Citing rising construction costs, the developer of the proposed The Residences at the St. Regis Longboat Key this week sent letters to sales-contract holders asking for a 13% increase on agreed-upon purchase prices, offering them five days to either agree to new terms or back out for a deposit refund.
Unicorp National Developments Corp. CEO Chuck Whittall sent letters dated Sept. 20 saying the project is $110 million over budget, largely because of disrupted supply chains in the midst of the COVID-19 pandemic.
“We’re eating 60% of it and we’re passing on 40% to the buyers, and generally all of our buyers have been fine with it and understand,” Whittall said.
Whittall said Unicorp has had “one or two fallouts” as of Thursday, but the developer was still hearing back from buyers to make their decisions. Advertised prices for the St. Regis' 69 residential units ranged from $2 million to $20 million.
Whittall mentioned steep price increases from suppliers, subcontractors and vendors. Specifically, he mentioned price increases for steel, concrete, drywall and air conditioners along with PVC shortages for plumbing. For example, Whittall said Unicorp’s concrete contract went from $40 million to $47 million.
“This development began well before COVID, and now we are heavily being impacted from COVID by disruption of the supply chain,” Whittall wrote in his letter. “If there was anything else I could do I would, but there is simply is not.
“I am committed to the quality, as well as delivering the experience you expect. This corpulence is 100% out of my control and I am so deeply apologetic.”
In August, Whittall said Unicorp had sold 84% of its proposed residential units and added a few units would be held back for later sale.
Michael Saunders & Company is the sales broker for Unicorp and opened sales around a year ago. Construction is expected to be completed in early 2024.
“I mean most of them are business people, and understand what’s happening in the world, and deal with similar things in their own businesses right now, and it’s unfortunate that we’ve had to do this,” Whittall said.
Whittall considered three options to make up for the budget deficit:
- Wait for the market to stabilize
- Cancel the project altogether
- Increase condo prices by 13%
“We surveyed some general contractors and talked to Goldman Sachs’ head of construction, and there’s a belief that the market will stabilize over the next several months, but it will not come down,” Whittall said. “So, if we wait, call it eight months to build it, we take the very likely risk that everything will cost more in eight months.”
Whittall said he had hoped to ask for a smaller increase.
“We were hoping we could 10% because it sounded like a more palatable number, and what we did is we met with our bankers, and we backed into our current loan and our cost and the equity that we have in the deal, and it was really important to us (to) set out based on what we could borrow,” Whittall said.
The letters sent to contract holders were dated three days after the town Planning and Zoning Board unanimously advanced a series of revisions to the original plan approved by Town Commissioners in 2018. Unicorp now needs approvals from the Longboat Key Town Commission on those changes to proceed to the building-permit phase.
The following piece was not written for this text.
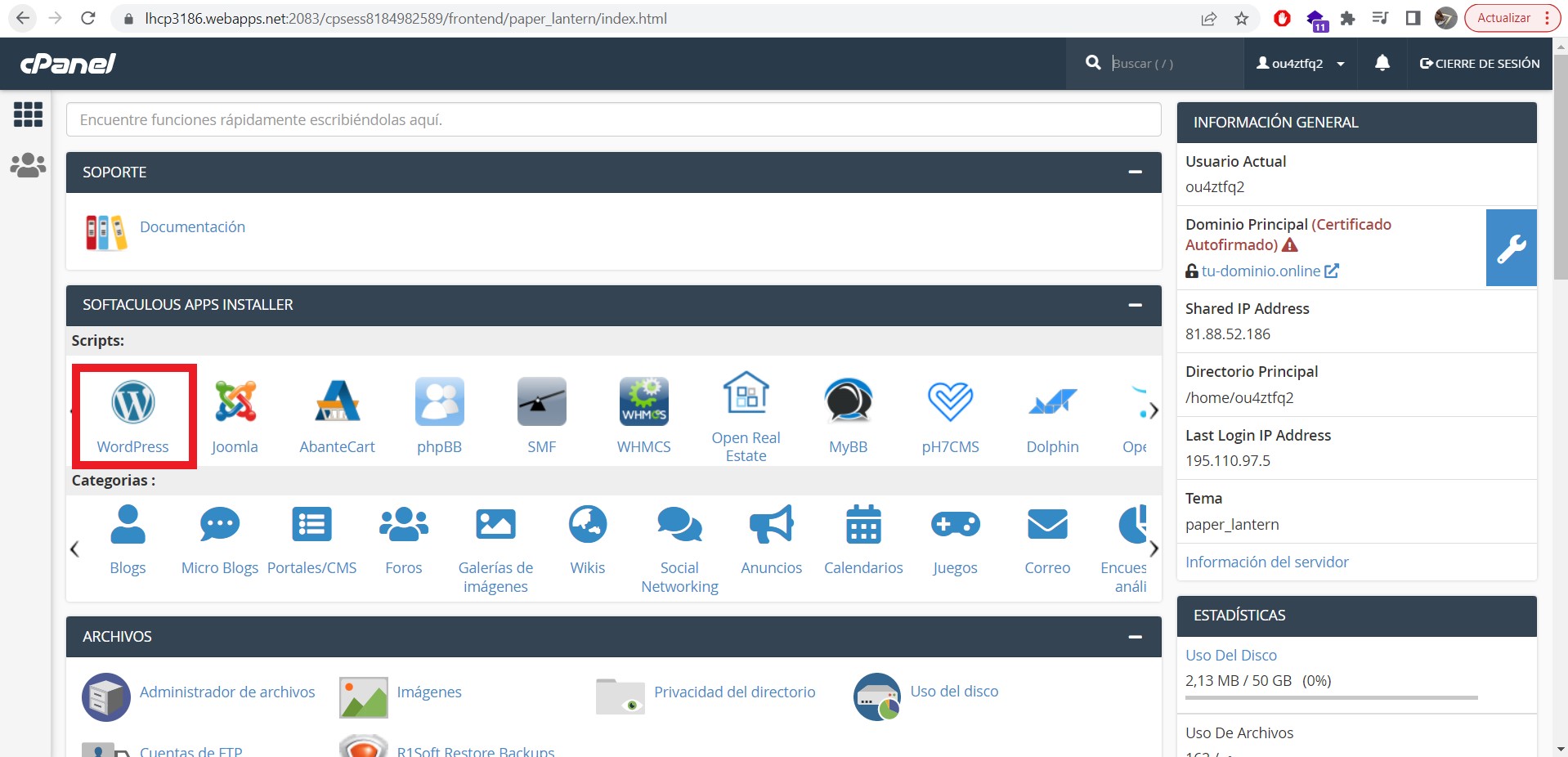1568x757 pixels.
Task: Open the WHMCS script icon
Action: point(643,403)
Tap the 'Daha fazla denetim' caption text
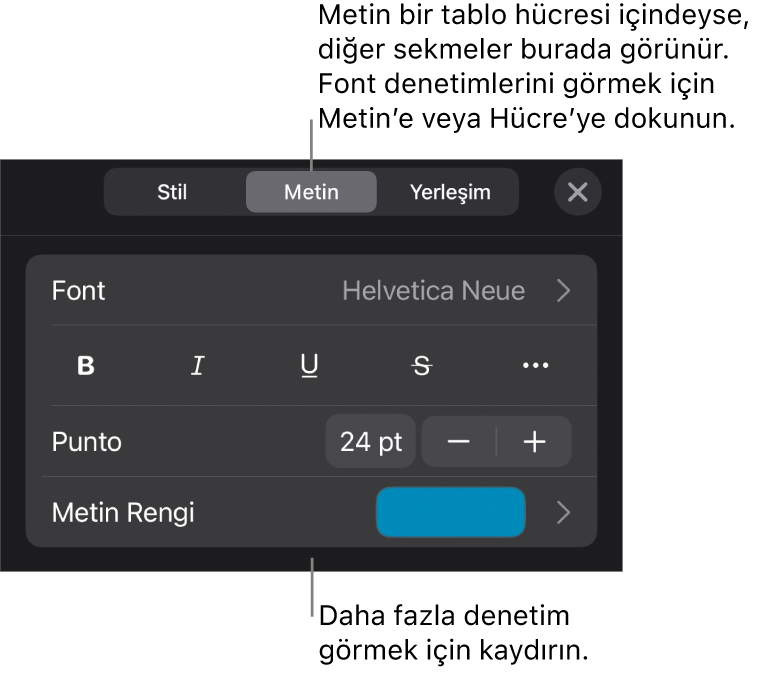 tap(444, 616)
Public hearings are set for Oct. 6 and Oct. 20.
Unicorp has announced an invitation-only, ground-breaking ceremony on Oct. 25.
“There is no chance that the project is falling through,” Whittall said. “If we have to terminate some contracts, we will resell them, but the project is moving forward.
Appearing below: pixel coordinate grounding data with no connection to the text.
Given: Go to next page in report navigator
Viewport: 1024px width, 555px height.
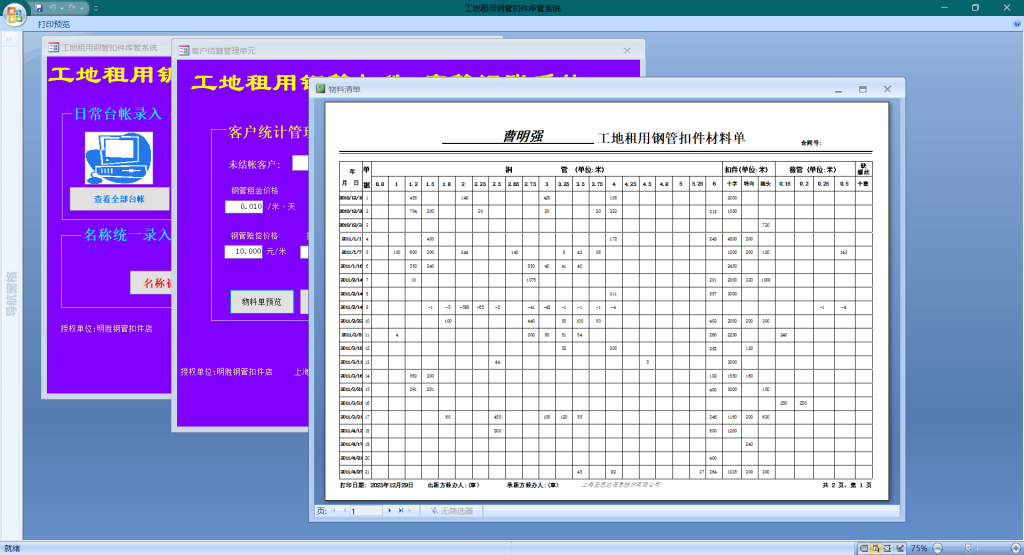Looking at the screenshot, I should [390, 511].
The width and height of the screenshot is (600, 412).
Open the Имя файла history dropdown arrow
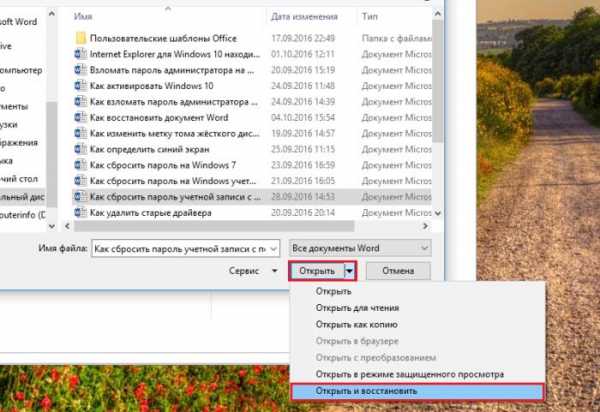point(274,249)
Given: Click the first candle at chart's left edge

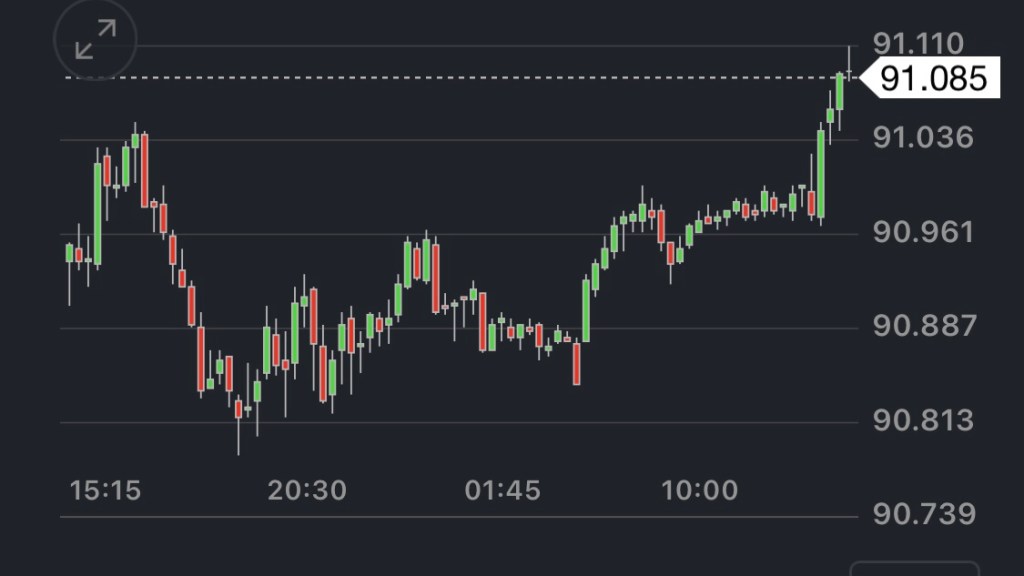Looking at the screenshot, I should click(69, 253).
“I’ve got $100 million invested in this, we’ve got our bank loan approved, we’ve got our P&Z approval, we’ll have our Commission approvals during the month of October and then we are starting construction, so there’s not a shadow of a doubt that this isn’t moving forward.”
Once the 17.6-acre land is developed, it could add about $1.5 million to the town’s tax revenue.
Whittall said it’s been an 8.5-year process to begin construction.
“It’s the Colony,” Whittall said. “There’s always something.”